He has been involved in numerous experiments at Brookhaven National Laboratory, Stanford Linear Accelerator Center, Fermilab and CERN.
[7] At Duke, Johns Hopkins, Fermilab and the University of Virginia, Cox participated in a number of high-energy physics experiments on fundamental particles of nature such as fermions, quarks, leptons and bosons that constitute the atoms.
[8] After joining Fermilab, Cox served as scientific spokesman for a series of high-energy experiments that studied the interactions of quarks and gluons by measuring the production of direct photons and lepton pairs.
[10] After E537, Cox served as spokesperson for the E705 experiment focused on studying the production of direct photons and charmonium states by antiproton, proton and π± beams.

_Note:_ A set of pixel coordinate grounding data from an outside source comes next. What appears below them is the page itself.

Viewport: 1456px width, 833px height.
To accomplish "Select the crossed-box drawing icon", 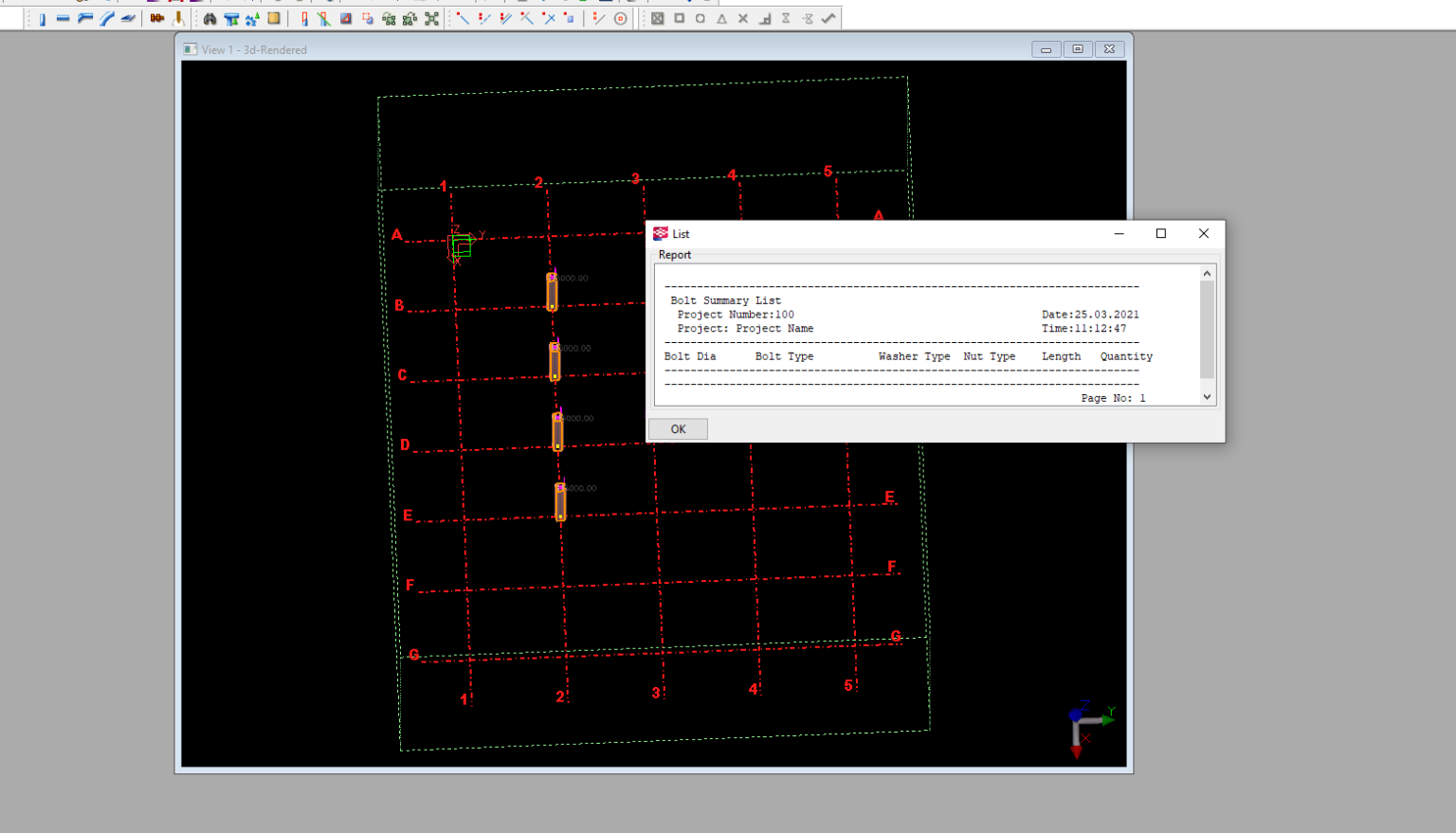I will coord(658,18).
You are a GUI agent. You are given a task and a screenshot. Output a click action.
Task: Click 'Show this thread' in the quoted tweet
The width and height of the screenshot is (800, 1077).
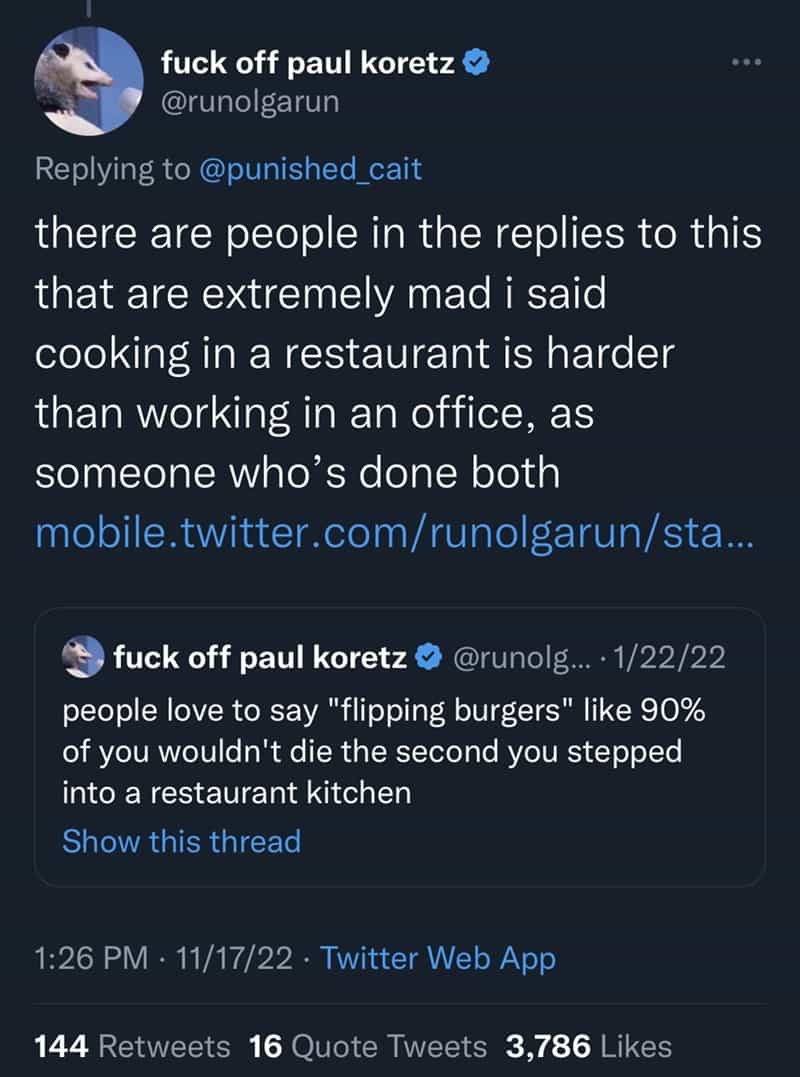point(181,842)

[11] In the late 1980s, after taking a position as professor at the University of Virginia to build a Particle Physics experiment group, Cox initiated an effort to design a detector that would measure the CP violating effects in the B meson system at the Superconducting Supercollider (SSC) in Texas.
After the demise of the SSC, Cox refocused his research on CP violation in the neutral kaon system at Fermi National Accerator Laboratory in the U.S.
This experiment made the first statistically significant observation of “direct” CP violation determined by the measurement of a non-zero Re(ɳ’/ɳ),.
Cox's group at University of Virginia also made significant contributions to the discovery of a large CP violation effect in KL-> π +π - e + e - .
He was named the U.S. manager of the PbW crystal photon calorimeter, the part of the CMS detector that was most instrumental in the early detection of the Higgs particle.